Enumera todos los nombres propios de lugares geográficos que aparecen en el relato sobre la tragedia de Panabaj.

__Texto mostrado__.
------------------------------------

Nos disponíamos a caminar para buscar un carro que nos trajera a la capital, cuando la editora, Oneida Najarro, me dijo que les habían informado que el paso hacia Panabaj, Sololá, estaba habilitado y era necesario que llegáramos a ese lugar porque había más de tres mil muertos.
Regresamos. Volvimos a pasar por el lazo y encontramos al otro lado al piloto que tenía la camioneta parqueada y esperaba a que llegáramos. Una vez más, regresamos a Sololá y luego el camino hasta a la orilla del lago de Atitlán para buscar una embarcación que nos trasladara hasta el sitio de la tragedia.
La única forma de pasar era en lancha. Tuvimos suerte que dos lanchas llegaron a traer a una escuadrilla de los bomberos Voluntarios para trasladarlos a Panabaj. Nos permitieron abordarlas y después de varios minutos estuvimos en el lugar.
No era necesario preguntar, en los rostros compungidos se notaba la tragedia. Un grupo de pobladores guió a los bomberos hacia el sitio donde estaban colocando los cadáveres, que era alrededor de la Municipalidad del municipio.
Centenares de pobladores veían como en cajas de madera hechas de pino y elaboradas a mano rápidamente llevaban los cuerpos rescatados. El Ministerio Público y la Policía tomaban nota y luego las llevaban a una fosa común que habían cavado en el cementerio local. A cada paso que daba escuchaba lamentos, y el bullicio de personas preocupadas por preguntar la identidad de quien estaba en la caja. Al oscurecer, los cuerpos de socorro decidieron suspender la búsqueda en Panabaj.
Decidimos comer algo y después dormir un poco, porque sabíamos que a la mañana siguiente tendríamos que buscar el lugar.

Zona devastada
Panabaj era una zona devastada. Familiares de las víctimas sollozaban y los perros aullaban buscando a sus amos. Por algunos momentos lo malos olores por la descomposición de los cuerpos penetraban haciendo el lugar más sombrío. El ambiente era de luto. Algunos hablaban de lo bonita que era la colonia, pero que en una noche se convirtió en un cementerio.
Las brigadas de campesinos y bomberos empezaron desde muy temprano para ayudar a levantar los escombros y rescatar cadáveres. El esfuerzo humano se vi.ó inútil al tratar de quitar grandes cantidades de tierra lodosa para encontrar cadáveres y lo peligroso que resultaba en algunos casos cuando descombraban áreas donde había agujeros que daban a lo que antes fue un patio o una casa de dos o tres niveles.
Toda la población se había volcado a rezar por las almas de las personas que murieron en Panabaj. Al final de la tarde, no hubo más excavaciones y las autoridades decidieron convertir el lugar en un camposanto. (fin).

------------------------------------

__Fragmento fuente__.
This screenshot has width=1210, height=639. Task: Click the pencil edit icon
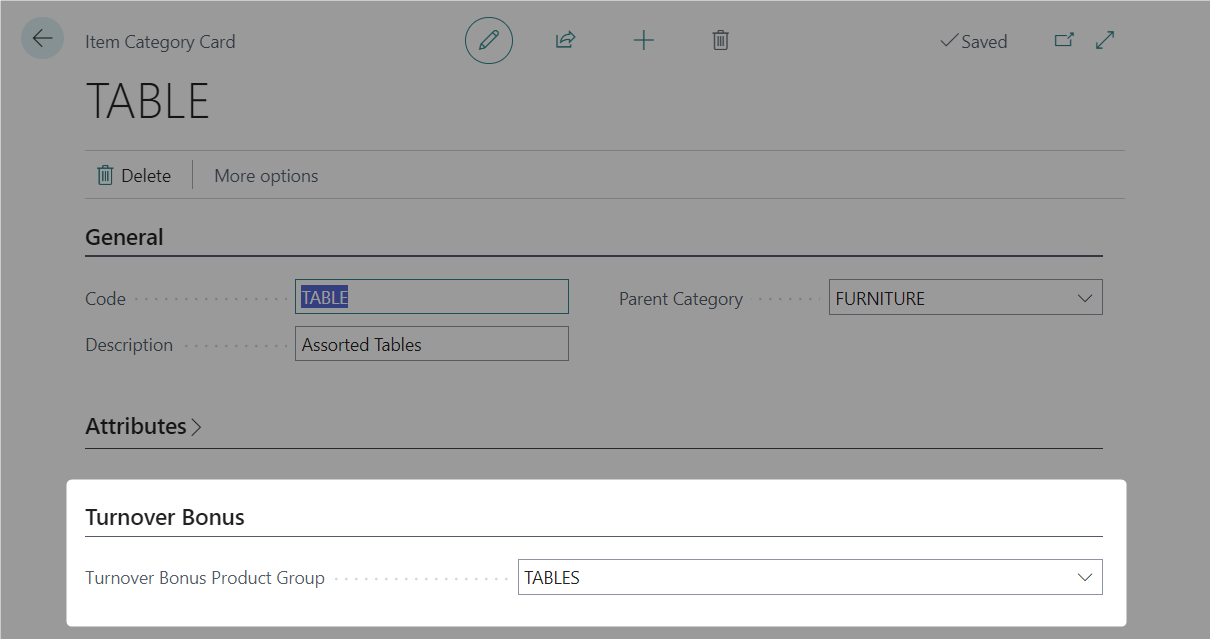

------------------------------------

__Respuesta__.
- Panabaj
- Sololá
- lago de Atitlán